Are you grid searching shortly or did you find the deer last night?

Sent from my Moto Z (2) using Michigan Sportsman mobile app


----------



## 1morebite (Apr 9, 2016)

Shoot straight Veterans and thank you for your service!
Live from Lakeview, S wind. Last sit till gun opener. Might use one of my doe tags and donate to the Uncle Doc!(land owner)


----------



## buktruk (Jan 15, 2004)

Thank you to all who have served! This vet is lucky enough to be in a blind this morning with one of my boys. Loud walk out, just fired up the heater for him. Come on shooter bucks!


----------



## Wandering arrows (Dec 20, 2009)

I'M Sitting today out and I'll be back out tommorow morning, A BIG THANKS GOES OUT TO ALL OF ARE VETERANS HOPE YOU HAVE A GREAT DAY


----------



## cstroh (Jan 3, 2013)

RMH said:


> Are you grid searching shortly or did you find the deer last night?
> 
> Sent from my Moto Z (2) using Michigan Sportsman mobile app


Searching after I try to fill one of my tags


----------



## RMH (Jan 17, 2009)

Thank You Vets!!!









Sent from my Moto Z (2) using Michigan Sportsman mobile app


----------



## Craves (Feb 16, 2010)

Well I made it out & I think I only sounded like a small herd of elephants instead of a large one...quiet & crunchy here in St. Clair County. 
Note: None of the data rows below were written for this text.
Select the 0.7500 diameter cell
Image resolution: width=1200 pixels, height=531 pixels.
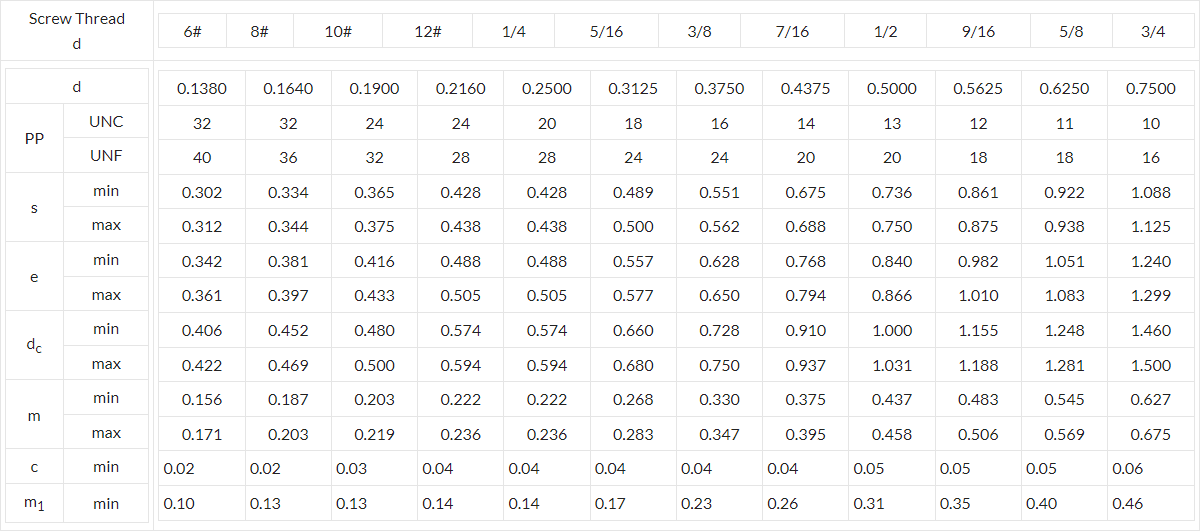1151,88
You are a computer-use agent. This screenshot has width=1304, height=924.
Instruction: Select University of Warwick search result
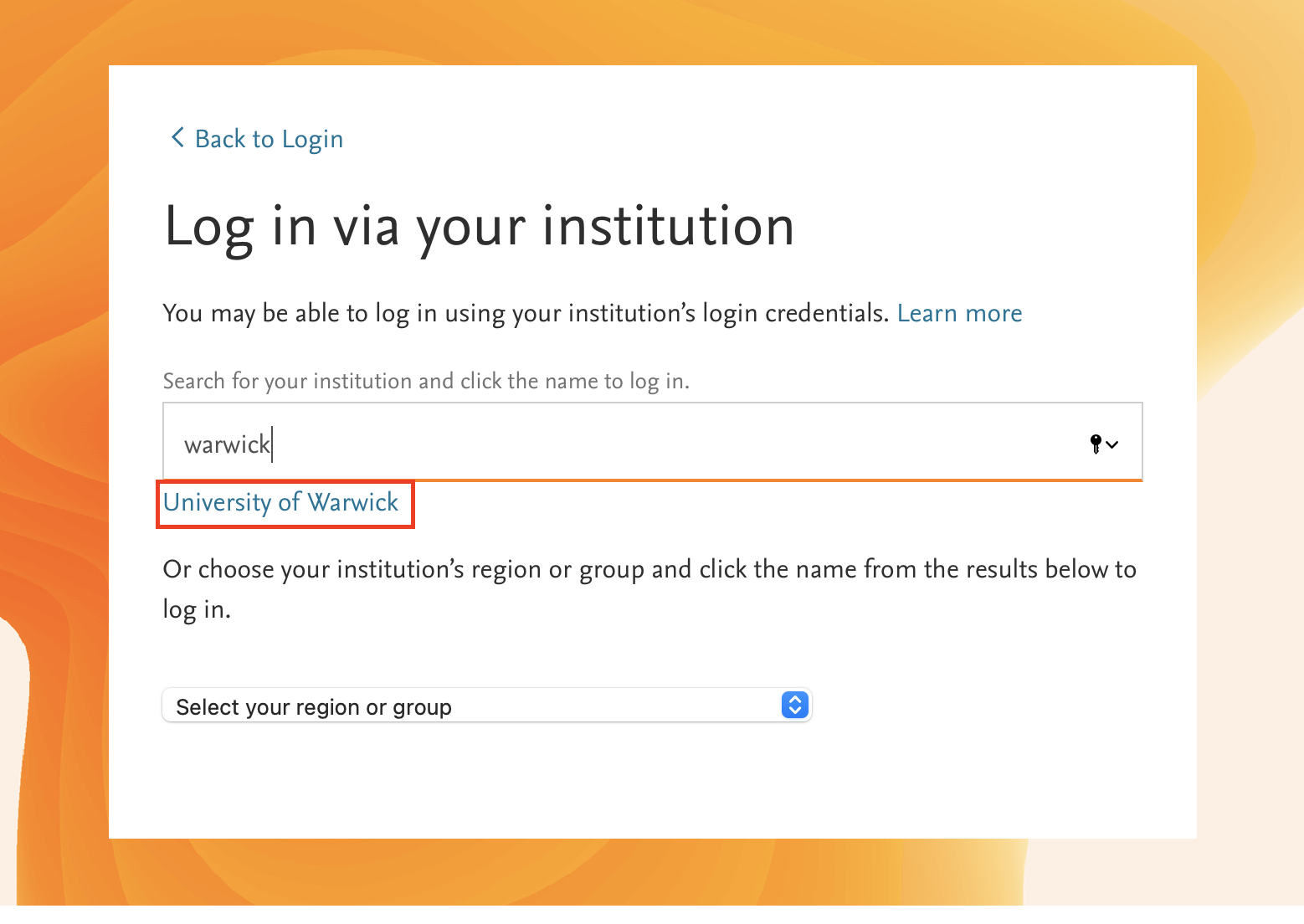point(281,503)
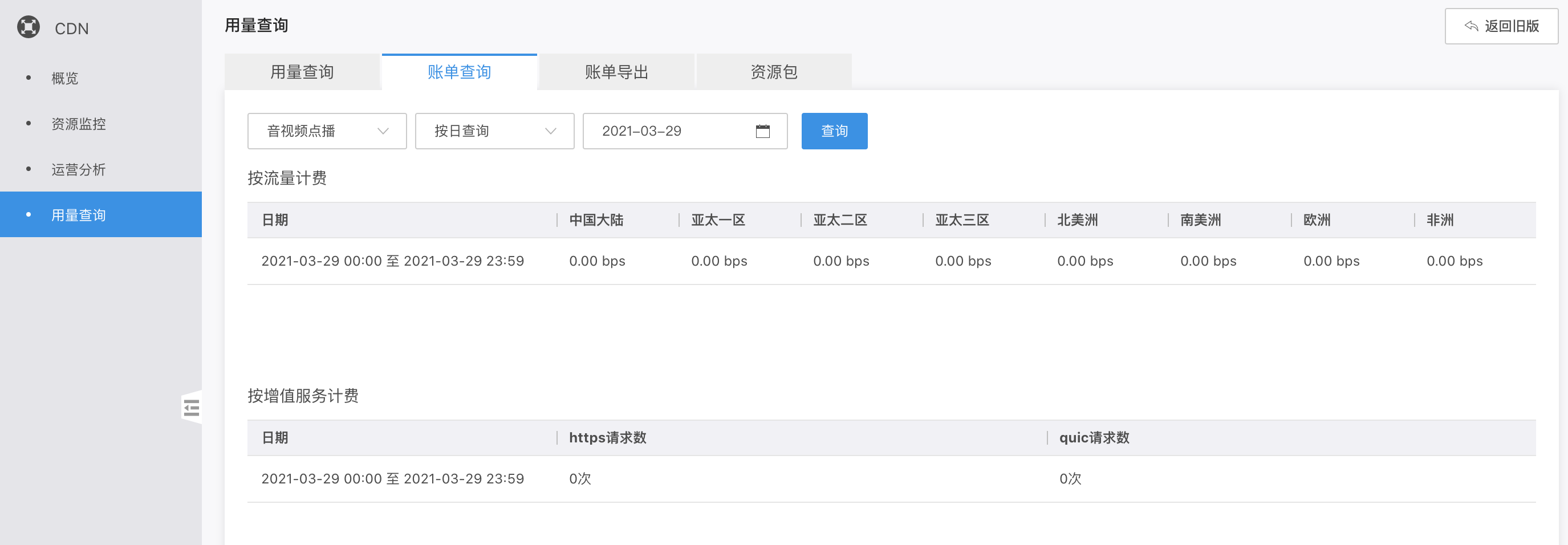Viewport: 1568px width, 545px height.
Task: Go to the 资源包 tab
Action: pos(773,72)
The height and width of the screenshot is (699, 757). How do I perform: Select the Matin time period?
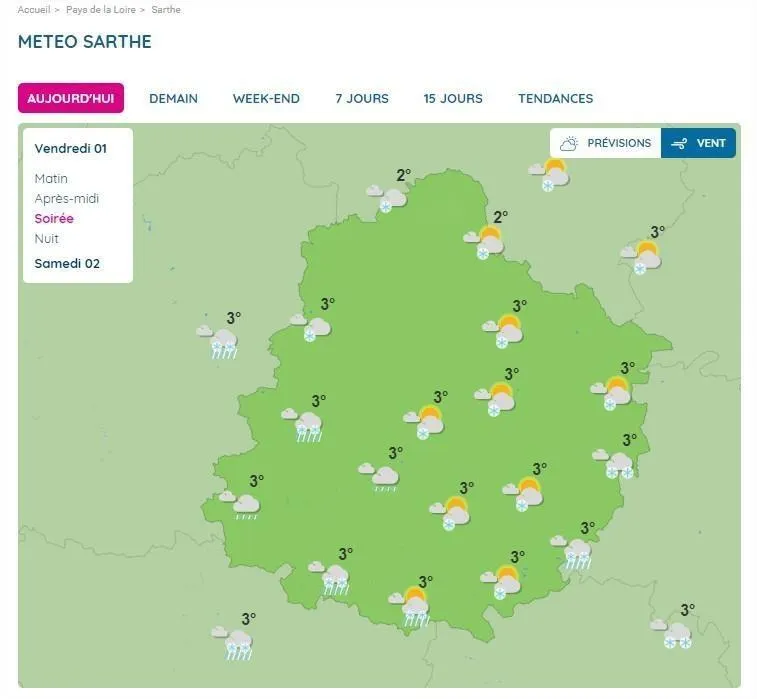pos(51,178)
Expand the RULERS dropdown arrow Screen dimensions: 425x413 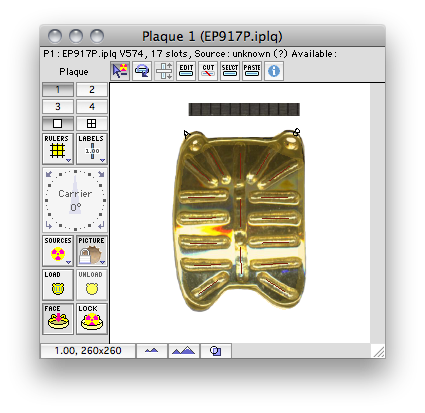click(69, 160)
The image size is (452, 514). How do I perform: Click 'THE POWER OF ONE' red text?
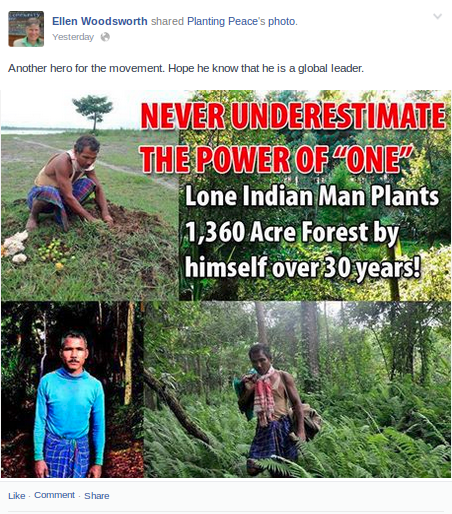click(x=276, y=158)

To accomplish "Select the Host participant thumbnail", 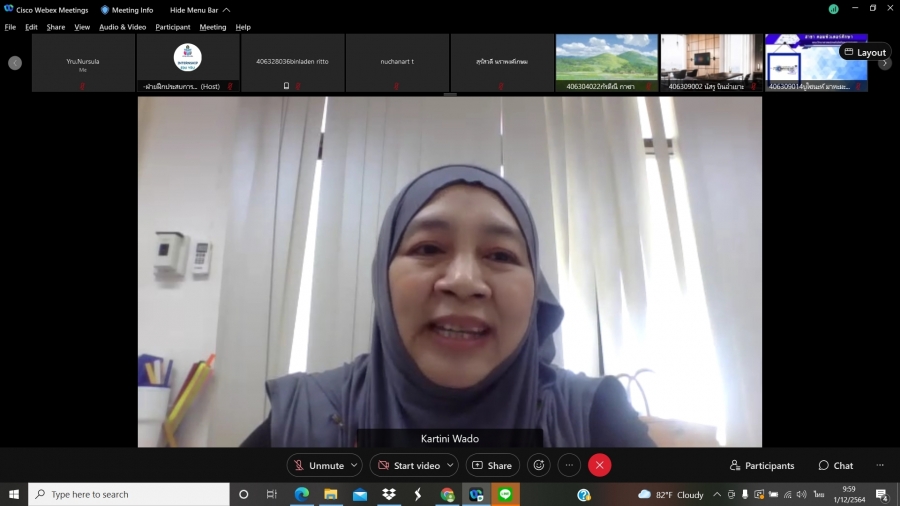I will click(188, 63).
Good Luck & Thank You Vets!


----------



## J D (Jan 19, 2011)

Wow buddy had a party last night and I feel like I did on weekend release from ait but I'm out 
Good luck everyone shoot straight 

Sent from my SM-G920V using Tapatalk


----------



## Jacobf (Nov 16, 2016)

Out at 640 today. Out of the blind and sitting on the ground. Forgot how horrible it is.


----------



## donnelj (Feb 7, 2009)

J D said:


> Wow buddy had a party last night and I feel like I did on weekend release from ait but I'm out
> Good luck everyone shoot straight
> 
> Sent from my SM-G920V using Tapatalk


Aim for the one in the middle. 

Sent from my Pixel 2 XL using Michigan Sportsman mobile app


----------



## bowhunter426 (Oct 20, 2010)

Sitting just in the woods on the edge of a corn field that was cut Tuesday. Nice fresh scrape in front of my stand as well.


----------



## J D (Jan 19, 2011)

Which one lol


donnelj said:


> Aim for the one in the middle.
> 
> Sent from my Pixel 2 XL using Michigan Sportsman mobile app


Sent from my SM-G920V using Tapatalk


----------



## CWesZ71 (Dec 21, 2010)

Thank you veterans!

One nervous doe at 7:00. All quiet on the western (& eastetn) fronts since.


----------



## J D (Jan 19, 2011)

Ten does and fawns so far 

Sent from my SM-G920V using Tapatalk


----------



## J D (Jan 19, 2011)

Lil 8 gets the pass









Sent from my SM-G920V using Tapatalk


----------



## old graybeard (Jan 19, 2006)

Decided to sit watch and learn this morning or fill a doe tag. So far nothing but this mink. Thought he was cool


----------



## Old lund (Apr 20, 2016)

St Clair county ready noisy walk in


----------



## bigbucks160 (Mar 31, 2007)

Buck #4


----------



## buktruk (Jan 15, 2004)

Well my boy just broke out a bag of garlic breadsticks he smuggled out to the blind, so much for scent control but maybe he'll last longer than an hour this morning. His older brother has had a 4pt and doe go through.


----------



## monkel (Nov 11, 2013)

Had a 6 point come in that I would have loved to tag but didnt wanna come in the last 30 yards I needed.


----------



## Carpmaster (Apr 1, 2004)

Beautiful white woods in Oceana. Had one blow a couple hundred yards away about 20 min ago...sure hope it wasn't at my wind...


----------



## BucksandDucks (May 25, 2010)

Passed on this morning, heading to my mom's in a little while for her birthday party. She's getting a Buick convertible and doesn't know about it. Just wanted to thank all you veterans for your service and hope that you all have a great day. 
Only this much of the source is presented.